WHAT TO DO:
Print the entries exactly as given.

Stored items:
▼

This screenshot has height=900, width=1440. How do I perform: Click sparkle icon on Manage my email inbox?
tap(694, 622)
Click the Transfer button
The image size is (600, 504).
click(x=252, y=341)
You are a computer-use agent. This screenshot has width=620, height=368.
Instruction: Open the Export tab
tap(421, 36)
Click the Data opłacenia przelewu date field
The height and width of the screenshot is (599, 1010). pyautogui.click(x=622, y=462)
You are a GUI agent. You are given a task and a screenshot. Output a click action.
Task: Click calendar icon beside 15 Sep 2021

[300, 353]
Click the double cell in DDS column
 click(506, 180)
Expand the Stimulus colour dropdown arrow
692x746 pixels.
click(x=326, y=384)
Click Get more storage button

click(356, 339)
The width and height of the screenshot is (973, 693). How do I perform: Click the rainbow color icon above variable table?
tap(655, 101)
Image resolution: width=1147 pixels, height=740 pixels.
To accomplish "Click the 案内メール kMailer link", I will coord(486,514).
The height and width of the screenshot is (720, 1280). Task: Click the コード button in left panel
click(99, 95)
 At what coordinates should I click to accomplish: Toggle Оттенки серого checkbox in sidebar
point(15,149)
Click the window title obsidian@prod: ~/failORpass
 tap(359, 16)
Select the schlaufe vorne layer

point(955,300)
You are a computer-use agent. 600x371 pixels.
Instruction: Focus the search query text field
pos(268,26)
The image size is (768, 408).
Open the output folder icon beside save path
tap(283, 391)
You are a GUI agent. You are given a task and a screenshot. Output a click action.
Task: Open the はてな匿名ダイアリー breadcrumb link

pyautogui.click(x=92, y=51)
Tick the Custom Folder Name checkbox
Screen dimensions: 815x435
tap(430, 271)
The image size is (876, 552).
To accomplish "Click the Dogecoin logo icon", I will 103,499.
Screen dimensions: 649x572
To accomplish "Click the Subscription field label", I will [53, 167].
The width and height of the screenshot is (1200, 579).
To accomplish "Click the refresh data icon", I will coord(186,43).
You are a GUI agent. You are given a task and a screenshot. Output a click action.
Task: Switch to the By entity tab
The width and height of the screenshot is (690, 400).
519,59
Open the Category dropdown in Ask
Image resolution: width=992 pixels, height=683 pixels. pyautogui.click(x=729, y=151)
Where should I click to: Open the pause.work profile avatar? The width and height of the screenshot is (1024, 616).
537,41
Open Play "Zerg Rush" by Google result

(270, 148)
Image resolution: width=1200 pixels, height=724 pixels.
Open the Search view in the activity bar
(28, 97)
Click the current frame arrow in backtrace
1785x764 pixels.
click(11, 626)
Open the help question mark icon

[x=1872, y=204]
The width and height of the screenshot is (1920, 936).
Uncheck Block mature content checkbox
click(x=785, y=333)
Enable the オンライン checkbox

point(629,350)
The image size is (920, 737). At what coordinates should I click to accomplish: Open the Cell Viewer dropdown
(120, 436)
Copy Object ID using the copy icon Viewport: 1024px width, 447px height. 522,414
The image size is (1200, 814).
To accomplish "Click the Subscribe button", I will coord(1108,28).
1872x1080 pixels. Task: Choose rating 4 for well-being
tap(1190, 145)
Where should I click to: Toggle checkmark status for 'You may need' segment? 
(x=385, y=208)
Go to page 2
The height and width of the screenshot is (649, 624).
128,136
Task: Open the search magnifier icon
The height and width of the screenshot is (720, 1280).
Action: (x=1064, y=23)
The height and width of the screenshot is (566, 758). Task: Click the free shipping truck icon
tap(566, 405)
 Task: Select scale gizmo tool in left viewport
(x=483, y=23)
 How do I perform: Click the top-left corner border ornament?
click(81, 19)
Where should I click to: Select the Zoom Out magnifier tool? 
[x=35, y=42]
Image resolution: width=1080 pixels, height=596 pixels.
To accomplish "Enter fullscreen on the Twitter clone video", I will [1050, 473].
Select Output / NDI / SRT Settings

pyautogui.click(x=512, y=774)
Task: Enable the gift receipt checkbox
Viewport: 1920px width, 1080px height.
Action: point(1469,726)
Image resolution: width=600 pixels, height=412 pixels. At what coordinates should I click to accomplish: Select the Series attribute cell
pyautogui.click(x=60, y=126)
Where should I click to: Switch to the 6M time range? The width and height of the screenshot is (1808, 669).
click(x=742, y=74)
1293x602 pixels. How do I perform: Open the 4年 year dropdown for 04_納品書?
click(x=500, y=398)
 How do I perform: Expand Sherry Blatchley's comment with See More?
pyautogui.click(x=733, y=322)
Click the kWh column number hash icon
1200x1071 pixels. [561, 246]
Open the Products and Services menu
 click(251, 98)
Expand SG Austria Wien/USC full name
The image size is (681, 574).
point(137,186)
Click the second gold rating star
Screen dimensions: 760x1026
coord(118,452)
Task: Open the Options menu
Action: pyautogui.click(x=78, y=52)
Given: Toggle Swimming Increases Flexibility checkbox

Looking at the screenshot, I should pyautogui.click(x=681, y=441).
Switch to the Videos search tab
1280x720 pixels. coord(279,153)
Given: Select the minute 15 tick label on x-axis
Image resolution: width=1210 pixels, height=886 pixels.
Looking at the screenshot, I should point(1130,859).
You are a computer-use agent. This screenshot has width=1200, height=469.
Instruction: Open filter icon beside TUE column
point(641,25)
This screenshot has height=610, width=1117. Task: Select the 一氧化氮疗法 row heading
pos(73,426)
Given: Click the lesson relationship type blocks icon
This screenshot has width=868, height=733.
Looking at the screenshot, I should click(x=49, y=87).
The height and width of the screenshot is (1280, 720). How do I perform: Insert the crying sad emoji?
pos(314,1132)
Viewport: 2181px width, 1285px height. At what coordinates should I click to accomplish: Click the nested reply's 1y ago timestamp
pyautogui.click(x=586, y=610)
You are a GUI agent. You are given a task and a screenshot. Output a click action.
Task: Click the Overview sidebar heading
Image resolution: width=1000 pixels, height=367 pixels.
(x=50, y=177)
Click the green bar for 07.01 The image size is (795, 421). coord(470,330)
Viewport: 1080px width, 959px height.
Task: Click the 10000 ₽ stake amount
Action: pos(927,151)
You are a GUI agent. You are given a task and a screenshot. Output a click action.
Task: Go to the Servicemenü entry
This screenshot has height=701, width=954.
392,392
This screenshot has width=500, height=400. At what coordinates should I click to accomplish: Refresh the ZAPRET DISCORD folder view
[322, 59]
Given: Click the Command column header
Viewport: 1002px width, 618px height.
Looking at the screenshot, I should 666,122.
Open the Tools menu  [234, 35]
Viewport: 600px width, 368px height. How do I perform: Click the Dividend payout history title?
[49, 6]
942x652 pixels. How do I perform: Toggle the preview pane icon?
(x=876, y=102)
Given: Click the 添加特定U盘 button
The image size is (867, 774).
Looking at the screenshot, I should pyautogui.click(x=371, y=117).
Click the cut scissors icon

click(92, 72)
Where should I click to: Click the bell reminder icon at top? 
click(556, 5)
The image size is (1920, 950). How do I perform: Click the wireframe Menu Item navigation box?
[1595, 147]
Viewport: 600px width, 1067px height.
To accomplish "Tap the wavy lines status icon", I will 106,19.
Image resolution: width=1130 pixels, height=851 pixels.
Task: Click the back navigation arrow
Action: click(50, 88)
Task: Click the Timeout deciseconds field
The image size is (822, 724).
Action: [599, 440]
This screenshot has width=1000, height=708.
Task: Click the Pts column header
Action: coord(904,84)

▲

RESULT OF THE TASK:
This screenshot has height=900, width=1440. How do I perform: Click sparkle icon on Manage my email inbox?
tap(694, 622)
Click the Transfer button
The image size is (600, 504).
click(x=252, y=341)
You are a computer-use agent. This screenshot has width=620, height=368.
Instruction: Open the Export tab
tap(421, 36)
Click the Data opłacenia przelewu date field
The height and width of the screenshot is (599, 1010). pyautogui.click(x=622, y=462)
You are a GUI agent. You are given a task and a screenshot. Output a click action.
Task: Click calendar icon beside 15 Sep 2021

[300, 353]
Click the double cell in DDS column
 click(506, 180)
Expand the Stimulus colour dropdown arrow
692x746 pixels.
click(x=326, y=384)
Click Get more storage button

click(356, 339)
The width and height of the screenshot is (973, 693). How do I perform: Click the rainbow color icon above variable table?
tap(655, 101)
Image resolution: width=1147 pixels, height=740 pixels.
To accomplish "Click the 案内メール kMailer link", I will coord(486,514).
The height and width of the screenshot is (720, 1280). Task: Click the コード button in left panel
click(99, 95)
 At what coordinates should I click to accomplish: Toggle Оттенки серого checkbox in sidebar
point(15,149)
Click the window title obsidian@prod: ~/failORpass
 tap(359, 16)
Select the schlaufe vorne layer

point(955,300)
You are a computer-use agent. 600x371 pixels.
Instruction: Focus the search query text field
pos(268,26)
The image size is (768, 408).
Open the output folder icon beside save path
tap(283, 391)
You are a GUI agent. You are given a task and a screenshot. Output a click action.
Task: Open the はてな匿名ダイアリー breadcrumb link

pyautogui.click(x=92, y=51)
Tick the Custom Folder Name checkbox
Screen dimensions: 815x435
tap(430, 271)
The image size is (876, 552).
To accomplish "Click the Dogecoin logo icon", I will 103,499.
Screen dimensions: 649x572
To accomplish "Click the Subscription field label", I will [53, 167].
The width and height of the screenshot is (1200, 579).
To accomplish "Click the refresh data icon", I will coord(186,43).
You are a GUI agent. You are given a task and a screenshot. Output a click action.
Task: Switch to the By entity tab
The width and height of the screenshot is (690, 400).
519,59
Open the Category dropdown in Ask
Image resolution: width=992 pixels, height=683 pixels. pyautogui.click(x=729, y=151)
Where should I click to: Open the pause.work profile avatar? The width and height of the screenshot is (1024, 616).
537,41
Open Play "Zerg Rush" by Google result

(270, 148)
Image resolution: width=1200 pixels, height=724 pixels.
Open the Search view in the activity bar
(28, 97)
Click the current frame arrow in backtrace
1785x764 pixels.
click(11, 626)
Open the help question mark icon

[x=1872, y=204]
The width and height of the screenshot is (1920, 936).
Uncheck Block mature content checkbox
click(x=785, y=333)
Enable the オンライン checkbox

point(629,350)
The image size is (920, 737). At what coordinates should I click to accomplish: Open the Cell Viewer dropdown
(120, 436)
Copy Object ID using the copy icon Viewport: 1024px width, 447px height. 522,414
The image size is (1200, 814).
To accomplish "Click the Subscribe button", I will coord(1108,28).
1872x1080 pixels. Task: Choose rating 4 for well-being
tap(1190, 145)
Where should I click to: Toggle checkmark status for 'You may need' segment? 
(x=385, y=208)
Go to page 2
The height and width of the screenshot is (649, 624).
128,136
Task: Open the search magnifier icon
The height and width of the screenshot is (720, 1280).
Action: (x=1064, y=23)
The height and width of the screenshot is (566, 758). Task: Click the free shipping truck icon
tap(566, 405)
 Task: Select scale gizmo tool in left viewport
(x=483, y=23)
 How do I perform: Click the top-left corner border ornament?
click(81, 19)
Where should I click to: Select the Zoom Out magnifier tool? 
[x=35, y=42]
Image resolution: width=1080 pixels, height=596 pixels.
To accomplish "Enter fullscreen on the Twitter clone video", I will [1050, 473].
Select Output / NDI / SRT Settings

pyautogui.click(x=512, y=774)
Task: Enable the gift receipt checkbox
Viewport: 1920px width, 1080px height.
Action: point(1469,726)
Image resolution: width=600 pixels, height=412 pixels. At what coordinates should I click to accomplish: Select the Series attribute cell
pyautogui.click(x=60, y=126)
Where should I click to: Switch to the 6M time range? The width and height of the screenshot is (1808, 669).
click(x=742, y=74)
1293x602 pixels. How do I perform: Open the 4年 year dropdown for 04_納品書?
click(x=500, y=398)
 How do I perform: Expand Sherry Blatchley's comment with See More?
pyautogui.click(x=733, y=322)
Click the kWh column number hash icon
1200x1071 pixels. [561, 246]
Open the Products and Services menu
 click(251, 98)
Expand SG Austria Wien/USC full name
The image size is (681, 574).
point(137,186)
Click the second gold rating star
Screen dimensions: 760x1026
coord(118,452)
Task: Open the Options menu
Action: pyautogui.click(x=78, y=52)
Given: Toggle Swimming Increases Flexibility checkbox

Looking at the screenshot, I should pyautogui.click(x=681, y=441).
Switch to the Videos search tab
1280x720 pixels. coord(279,153)
Given: Select the minute 15 tick label on x-axis
Image resolution: width=1210 pixels, height=886 pixels.
Looking at the screenshot, I should point(1130,859).
You are a computer-use agent. This screenshot has width=1200, height=469.
Instruction: Open filter icon beside TUE column
point(641,25)
This screenshot has height=610, width=1117. Task: Select the 一氧化氮疗法 row heading
pos(73,426)
Given: Click the lesson relationship type blocks icon
This screenshot has width=868, height=733.
Looking at the screenshot, I should click(x=49, y=87).
The height and width of the screenshot is (1280, 720). How do I perform: Insert the crying sad emoji?
pos(314,1132)
Viewport: 2181px width, 1285px height. At what coordinates should I click to accomplish: Click the nested reply's 1y ago timestamp
pyautogui.click(x=586, y=610)
You are a GUI agent. You are given a task and a screenshot. Output a click action.
Task: Click the Overview sidebar heading
Image resolution: width=1000 pixels, height=367 pixels.
(x=50, y=177)
Click the green bar for 07.01 The image size is (795, 421). coord(470,330)
Viewport: 1080px width, 959px height.
Task: Click the 10000 ₽ stake amount
Action: pos(927,151)
You are a GUI agent. You are given a task and a screenshot. Output a click action.
Task: Go to the Servicemenü entry
This screenshot has height=701, width=954.
392,392
This screenshot has width=500, height=400. At what coordinates should I click to accomplish: Refresh the ZAPRET DISCORD folder view
[322, 59]
Given: Click the Command column header
Viewport: 1002px width, 618px height.
Looking at the screenshot, I should 666,122.
Open the Tools menu  [234, 35]
Viewport: 600px width, 368px height. How do I perform: Click the Dividend payout history title?
[49, 6]
942x652 pixels. How do I perform: Toggle the preview pane icon?
(x=876, y=102)
Given: Click the 添加特定U盘 button
The image size is (867, 774).
Looking at the screenshot, I should pyautogui.click(x=371, y=117).
Click the cut scissors icon

click(92, 72)
Where should I click to: Click the bell reminder icon at top? 
click(556, 5)
The image size is (1920, 950). How do I perform: Click the wireframe Menu Item navigation box?
[1595, 147]
Viewport: 600px width, 1067px height.
To accomplish "Tap the wavy lines status icon", I will 106,19.
Image resolution: width=1130 pixels, height=851 pixels.
Task: Click the back navigation arrow
Action: click(50, 88)
Task: Click the Timeout deciseconds field
The image size is (822, 724).
Action: [599, 440]
This screenshot has width=1000, height=708.
Task: Click the Pts column header
Action: coord(904,84)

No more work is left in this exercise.